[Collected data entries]
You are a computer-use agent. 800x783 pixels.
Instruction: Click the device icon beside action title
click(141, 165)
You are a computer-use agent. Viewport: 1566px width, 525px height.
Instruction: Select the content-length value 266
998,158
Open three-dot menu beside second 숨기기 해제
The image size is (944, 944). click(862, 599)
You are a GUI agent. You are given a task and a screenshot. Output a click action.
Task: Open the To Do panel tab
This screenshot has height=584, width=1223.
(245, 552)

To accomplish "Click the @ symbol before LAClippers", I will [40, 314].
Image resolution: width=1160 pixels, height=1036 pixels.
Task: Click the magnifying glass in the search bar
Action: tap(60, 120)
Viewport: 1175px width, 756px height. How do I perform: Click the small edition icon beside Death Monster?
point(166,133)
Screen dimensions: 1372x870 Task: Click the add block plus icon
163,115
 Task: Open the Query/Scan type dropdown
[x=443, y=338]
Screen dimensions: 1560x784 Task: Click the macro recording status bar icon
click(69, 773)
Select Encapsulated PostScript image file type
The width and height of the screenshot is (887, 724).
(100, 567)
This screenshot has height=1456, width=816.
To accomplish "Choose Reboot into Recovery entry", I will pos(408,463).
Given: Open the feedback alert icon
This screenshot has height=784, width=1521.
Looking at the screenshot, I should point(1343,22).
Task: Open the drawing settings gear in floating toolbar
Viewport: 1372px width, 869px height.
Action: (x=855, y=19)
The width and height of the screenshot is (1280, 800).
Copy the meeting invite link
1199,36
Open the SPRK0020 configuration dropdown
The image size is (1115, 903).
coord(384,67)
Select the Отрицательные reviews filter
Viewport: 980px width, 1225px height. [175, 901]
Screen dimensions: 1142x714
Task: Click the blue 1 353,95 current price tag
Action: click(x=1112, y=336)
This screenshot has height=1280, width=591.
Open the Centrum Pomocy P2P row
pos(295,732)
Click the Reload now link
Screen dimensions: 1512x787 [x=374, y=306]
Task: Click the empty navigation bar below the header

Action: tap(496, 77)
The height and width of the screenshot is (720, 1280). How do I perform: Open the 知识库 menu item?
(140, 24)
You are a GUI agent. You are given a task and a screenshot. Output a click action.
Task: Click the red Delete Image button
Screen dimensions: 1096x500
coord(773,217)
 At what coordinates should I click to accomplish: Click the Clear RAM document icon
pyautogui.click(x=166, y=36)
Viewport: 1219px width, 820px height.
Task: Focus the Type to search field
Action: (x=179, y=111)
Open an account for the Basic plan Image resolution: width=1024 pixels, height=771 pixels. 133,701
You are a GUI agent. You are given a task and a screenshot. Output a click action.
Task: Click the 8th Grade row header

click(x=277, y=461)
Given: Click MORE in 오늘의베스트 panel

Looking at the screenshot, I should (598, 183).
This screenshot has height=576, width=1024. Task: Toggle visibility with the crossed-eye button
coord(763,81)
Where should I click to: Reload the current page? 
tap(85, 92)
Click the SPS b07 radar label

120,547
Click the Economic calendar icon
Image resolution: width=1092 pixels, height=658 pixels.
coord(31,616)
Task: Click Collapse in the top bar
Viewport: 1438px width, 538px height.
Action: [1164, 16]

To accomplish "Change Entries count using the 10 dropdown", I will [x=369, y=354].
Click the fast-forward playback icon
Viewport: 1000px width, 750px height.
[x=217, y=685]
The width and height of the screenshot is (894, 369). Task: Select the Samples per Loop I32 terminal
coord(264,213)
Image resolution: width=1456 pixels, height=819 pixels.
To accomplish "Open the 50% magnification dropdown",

What needs to be done – Put the part of the material that opens with the line containing "Task: Open the Query/Scan type dropdown" and closes with the line containing "coord(384,67)" into a JSON list of strings, one string per line and both end lines included. Leave out blank lines.

Response –
[
  " Task: Open the Query/Scan type dropdown",
  "[x=443, y=338]",
  "Screen dimensions: 1560x784 Task: Click the macro recording status bar icon",
  "click(69, 773)",
  "Select Encapsulated PostScript image file type",
  "The width and height of the screenshot is (887, 724).",
  "(100, 567)",
  "This screenshot has height=1456, width=816.",
  "To accomplish \"Choose Reboot into Recovery entry\", I will pos(408,463).",
  "Given: Open the feedback alert icon",
  "This screenshot has height=784, width=1521.",
  "Looking at the screenshot, I should point(1343,22).",
  "Task: Open the drawing settings gear in floating toolbar",
  "Viewport: 1372px width, 869px height.",
  "Action: (x=855, y=19)",
  "The width and height of the screenshot is (1280, 800).",
  "Copy the meeting invite link",
  "1199,36",
  "Open the SPRK0020 configuration dropdown",
  "The image size is (1115, 903).",
  "coord(384,67)"
]